> Data for this task:
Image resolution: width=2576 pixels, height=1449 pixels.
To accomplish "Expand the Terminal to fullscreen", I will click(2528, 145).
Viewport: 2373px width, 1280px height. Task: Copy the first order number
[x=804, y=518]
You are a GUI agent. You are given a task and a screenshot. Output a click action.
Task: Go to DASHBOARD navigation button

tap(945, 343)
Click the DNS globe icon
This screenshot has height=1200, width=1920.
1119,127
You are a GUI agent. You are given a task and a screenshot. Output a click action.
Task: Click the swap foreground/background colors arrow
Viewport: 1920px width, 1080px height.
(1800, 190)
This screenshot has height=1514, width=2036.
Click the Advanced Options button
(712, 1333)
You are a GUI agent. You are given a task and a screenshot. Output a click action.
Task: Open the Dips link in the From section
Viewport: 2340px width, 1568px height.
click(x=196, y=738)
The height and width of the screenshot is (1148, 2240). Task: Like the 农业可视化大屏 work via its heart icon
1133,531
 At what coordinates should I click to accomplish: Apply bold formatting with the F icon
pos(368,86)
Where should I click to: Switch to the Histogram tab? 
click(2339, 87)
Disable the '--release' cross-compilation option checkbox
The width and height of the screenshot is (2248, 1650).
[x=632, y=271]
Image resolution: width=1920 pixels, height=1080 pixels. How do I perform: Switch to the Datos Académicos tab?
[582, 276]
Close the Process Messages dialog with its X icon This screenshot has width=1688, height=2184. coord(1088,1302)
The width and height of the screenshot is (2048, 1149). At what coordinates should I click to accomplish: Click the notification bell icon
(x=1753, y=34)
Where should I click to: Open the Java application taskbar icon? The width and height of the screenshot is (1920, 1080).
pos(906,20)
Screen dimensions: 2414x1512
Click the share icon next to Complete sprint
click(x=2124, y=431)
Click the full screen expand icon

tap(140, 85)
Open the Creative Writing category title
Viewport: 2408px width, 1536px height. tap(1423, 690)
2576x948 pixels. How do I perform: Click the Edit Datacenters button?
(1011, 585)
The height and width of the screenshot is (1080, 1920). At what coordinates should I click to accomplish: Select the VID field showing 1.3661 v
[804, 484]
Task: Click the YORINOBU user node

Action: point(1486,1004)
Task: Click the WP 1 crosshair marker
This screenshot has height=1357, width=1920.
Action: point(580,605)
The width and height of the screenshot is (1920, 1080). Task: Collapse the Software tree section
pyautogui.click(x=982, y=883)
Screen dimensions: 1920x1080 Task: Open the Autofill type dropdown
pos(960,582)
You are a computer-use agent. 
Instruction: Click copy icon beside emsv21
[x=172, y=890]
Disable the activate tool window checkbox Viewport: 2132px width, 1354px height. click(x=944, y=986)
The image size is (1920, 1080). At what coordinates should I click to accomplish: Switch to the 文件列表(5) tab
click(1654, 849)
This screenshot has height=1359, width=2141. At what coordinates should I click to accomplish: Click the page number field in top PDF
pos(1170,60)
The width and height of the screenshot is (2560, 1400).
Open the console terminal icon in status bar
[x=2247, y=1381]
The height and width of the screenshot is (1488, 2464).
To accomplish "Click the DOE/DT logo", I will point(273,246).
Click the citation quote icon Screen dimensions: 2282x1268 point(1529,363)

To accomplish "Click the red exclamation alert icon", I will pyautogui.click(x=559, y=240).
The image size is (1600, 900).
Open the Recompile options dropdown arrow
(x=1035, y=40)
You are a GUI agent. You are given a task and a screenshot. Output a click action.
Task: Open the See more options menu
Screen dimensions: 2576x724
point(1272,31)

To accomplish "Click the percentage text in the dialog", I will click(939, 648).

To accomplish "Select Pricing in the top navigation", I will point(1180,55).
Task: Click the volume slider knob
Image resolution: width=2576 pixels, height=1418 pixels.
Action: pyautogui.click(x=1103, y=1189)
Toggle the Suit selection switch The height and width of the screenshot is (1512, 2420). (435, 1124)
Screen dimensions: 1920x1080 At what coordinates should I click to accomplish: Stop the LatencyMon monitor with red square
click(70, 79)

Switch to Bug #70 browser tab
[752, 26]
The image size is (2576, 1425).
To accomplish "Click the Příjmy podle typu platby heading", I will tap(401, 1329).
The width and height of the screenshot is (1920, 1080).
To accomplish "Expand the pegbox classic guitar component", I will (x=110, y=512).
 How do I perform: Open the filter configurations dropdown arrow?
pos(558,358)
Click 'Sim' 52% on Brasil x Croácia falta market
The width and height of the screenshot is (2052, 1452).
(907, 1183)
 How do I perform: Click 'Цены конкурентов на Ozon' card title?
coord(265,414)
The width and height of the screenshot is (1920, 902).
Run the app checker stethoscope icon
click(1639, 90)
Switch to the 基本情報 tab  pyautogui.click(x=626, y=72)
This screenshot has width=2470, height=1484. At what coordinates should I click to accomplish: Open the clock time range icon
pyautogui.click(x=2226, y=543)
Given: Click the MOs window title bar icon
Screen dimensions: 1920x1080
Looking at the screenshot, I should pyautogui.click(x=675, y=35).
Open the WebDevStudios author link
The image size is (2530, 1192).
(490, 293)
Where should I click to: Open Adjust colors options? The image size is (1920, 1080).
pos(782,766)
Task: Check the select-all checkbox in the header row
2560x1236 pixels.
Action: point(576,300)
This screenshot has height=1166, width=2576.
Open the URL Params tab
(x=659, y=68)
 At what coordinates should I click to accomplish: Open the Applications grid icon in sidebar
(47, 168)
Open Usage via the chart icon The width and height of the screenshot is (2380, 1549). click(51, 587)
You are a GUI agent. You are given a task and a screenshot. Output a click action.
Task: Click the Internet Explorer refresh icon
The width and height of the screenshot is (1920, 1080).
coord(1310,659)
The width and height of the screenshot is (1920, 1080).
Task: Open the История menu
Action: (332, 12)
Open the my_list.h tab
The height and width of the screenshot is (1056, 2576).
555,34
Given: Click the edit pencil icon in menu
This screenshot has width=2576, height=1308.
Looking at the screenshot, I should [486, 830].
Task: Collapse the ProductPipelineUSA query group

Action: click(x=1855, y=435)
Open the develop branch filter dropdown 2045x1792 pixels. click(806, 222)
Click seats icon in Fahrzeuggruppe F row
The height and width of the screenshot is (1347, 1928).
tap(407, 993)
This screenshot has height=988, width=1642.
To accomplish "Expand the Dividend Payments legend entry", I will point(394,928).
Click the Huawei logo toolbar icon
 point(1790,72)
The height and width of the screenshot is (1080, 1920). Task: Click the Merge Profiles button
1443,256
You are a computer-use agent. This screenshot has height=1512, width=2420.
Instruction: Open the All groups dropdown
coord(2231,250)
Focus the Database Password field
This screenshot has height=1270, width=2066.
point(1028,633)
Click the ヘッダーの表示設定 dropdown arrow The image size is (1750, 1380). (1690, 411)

> Try it:
Write all the data out again, word for word.

> Your solution:
Image resolution: width=2576 pixels, height=1449 pixels.
To accomplish "Expand the Terminal to fullscreen", I will click(2528, 145).
Viewport: 2373px width, 1280px height. Task: Copy the first order number
[x=804, y=518]
You are a GUI agent. You are given a task and a screenshot. Output a click action.
Task: Go to DASHBOARD navigation button

tap(945, 343)
Click the DNS globe icon
This screenshot has height=1200, width=1920.
1119,127
You are a GUI agent. You are given a task and a screenshot. Output a click action.
Task: Click the swap foreground/background colors arrow
Viewport: 1920px width, 1080px height.
(1800, 190)
This screenshot has height=1514, width=2036.
Click the Advanced Options button
(712, 1333)
You are a GUI agent. You are given a task and a screenshot. Output a click action.
Task: Open the Dips link in the From section
Viewport: 2340px width, 1568px height.
click(x=196, y=738)
The height and width of the screenshot is (1148, 2240). Task: Like the 农业可视化大屏 work via its heart icon
1133,531
 At what coordinates should I click to accomplish: Apply bold formatting with the F icon
pos(368,86)
Where should I click to: Switch to the Histogram tab? 
click(2339, 87)
Disable the '--release' cross-compilation option checkbox
The width and height of the screenshot is (2248, 1650).
[x=632, y=271]
Image resolution: width=1920 pixels, height=1080 pixels. How do I perform: Switch to the Datos Académicos tab?
[582, 276]
Close the Process Messages dialog with its X icon This screenshot has width=1688, height=2184. coord(1088,1302)
The width and height of the screenshot is (2048, 1149). At what coordinates should I click to accomplish: Click the notification bell icon
(x=1753, y=34)
Where should I click to: Open the Java application taskbar icon? The width and height of the screenshot is (1920, 1080).
pos(906,20)
Screen dimensions: 2414x1512
Click the share icon next to Complete sprint
click(x=2124, y=431)
Click the full screen expand icon

tap(140, 85)
Open the Creative Writing category title
Viewport: 2408px width, 1536px height. tap(1423, 690)
2576x948 pixels. How do I perform: Click the Edit Datacenters button?
(1011, 585)
The height and width of the screenshot is (1080, 1920). At what coordinates should I click to accomplish: Select the VID field showing 1.3661 v
[804, 484]
Task: Click the YORINOBU user node

Action: point(1486,1004)
Task: Click the WP 1 crosshair marker
This screenshot has height=1357, width=1920.
Action: point(580,605)
The width and height of the screenshot is (1920, 1080). Task: Collapse the Software tree section
pyautogui.click(x=982, y=883)
Screen dimensions: 1920x1080 Task: Open the Autofill type dropdown
pos(960,582)
You are a computer-use agent. 
Instruction: Click copy icon beside emsv21
[x=172, y=890]
Disable the activate tool window checkbox Viewport: 2132px width, 1354px height. click(x=944, y=986)
The image size is (1920, 1080). At what coordinates should I click to accomplish: Switch to the 文件列表(5) tab
click(1654, 849)
This screenshot has height=1359, width=2141. At what coordinates should I click to accomplish: Click the page number field in top PDF
pos(1170,60)
The width and height of the screenshot is (2560, 1400).
Open the console terminal icon in status bar
[x=2247, y=1381]
The height and width of the screenshot is (1488, 2464).
To accomplish "Click the DOE/DT logo", I will point(273,246).
Click the citation quote icon Screen dimensions: 2282x1268 point(1529,363)

To accomplish "Click the red exclamation alert icon", I will pyautogui.click(x=559, y=240).
The image size is (1600, 900).
Open the Recompile options dropdown arrow
(x=1035, y=40)
You are a GUI agent. You are given a task and a screenshot. Output a click action.
Task: Open the See more options menu
Screen dimensions: 2576x724
point(1272,31)

To accomplish "Click the percentage text in the dialog", I will click(939, 648).

To accomplish "Select Pricing in the top navigation", I will point(1180,55).
Task: Click the volume slider knob
Image resolution: width=2576 pixels, height=1418 pixels.
Action: pyautogui.click(x=1103, y=1189)
Toggle the Suit selection switch The height and width of the screenshot is (1512, 2420). (435, 1124)
Screen dimensions: 1920x1080 At what coordinates should I click to accomplish: Stop the LatencyMon monitor with red square
click(70, 79)

Switch to Bug #70 browser tab
[752, 26]
The image size is (2576, 1425).
To accomplish "Click the Příjmy podle typu platby heading", I will tap(401, 1329).
The width and height of the screenshot is (1920, 1080).
To accomplish "Expand the pegbox classic guitar component", I will (x=110, y=512).
 How do I perform: Open the filter configurations dropdown arrow?
pos(558,358)
Click 'Sim' 52% on Brasil x Croácia falta market
The width and height of the screenshot is (2052, 1452).
(907, 1183)
 How do I perform: Click 'Цены конкурентов на Ozon' card title?
coord(265,414)
The width and height of the screenshot is (1920, 902).
Run the app checker stethoscope icon
click(1639, 90)
Switch to the 基本情報 tab  pyautogui.click(x=626, y=72)
This screenshot has width=2470, height=1484. At what coordinates should I click to accomplish: Open the clock time range icon
pyautogui.click(x=2226, y=543)
Given: Click the MOs window title bar icon
Screen dimensions: 1920x1080
Looking at the screenshot, I should pyautogui.click(x=675, y=35).
Open the WebDevStudios author link
The image size is (2530, 1192).
(490, 293)
Where should I click to: Open Adjust colors options? The image size is (1920, 1080).
pos(782,766)
Task: Check the select-all checkbox in the header row
2560x1236 pixels.
Action: point(576,300)
This screenshot has height=1166, width=2576.
Open the URL Params tab
(x=659, y=68)
 At what coordinates should I click to accomplish: Open the Applications grid icon in sidebar
(47, 168)
Open Usage via the chart icon The width and height of the screenshot is (2380, 1549). click(51, 587)
You are a GUI agent. You are given a task and a screenshot. Output a click action.
Task: Click the Internet Explorer refresh icon
The width and height of the screenshot is (1920, 1080).
coord(1310,659)
The width and height of the screenshot is (1920, 1080).
Task: Open the История menu
Action: (332, 12)
Open the my_list.h tab
The height and width of the screenshot is (1056, 2576).
555,34
Given: Click the edit pencil icon in menu
This screenshot has width=2576, height=1308.
Looking at the screenshot, I should [486, 830].
Task: Collapse the ProductPipelineUSA query group

Action: click(x=1855, y=435)
Open the develop branch filter dropdown 2045x1792 pixels. click(806, 222)
Click seats icon in Fahrzeuggruppe F row
The height and width of the screenshot is (1347, 1928).
tap(407, 993)
This screenshot has height=988, width=1642.
To accomplish "Expand the Dividend Payments legend entry", I will point(394,928).
Click the Huawei logo toolbar icon
 point(1790,72)
The height and width of the screenshot is (1080, 1920). Task: Click the Merge Profiles button
1443,256
You are a computer-use agent. This screenshot has height=1512, width=2420.
Instruction: Open the All groups dropdown
coord(2231,250)
Focus the Database Password field
This screenshot has height=1270, width=2066.
point(1028,633)
Click the ヘッダーの表示設定 dropdown arrow The image size is (1750, 1380). (1690, 411)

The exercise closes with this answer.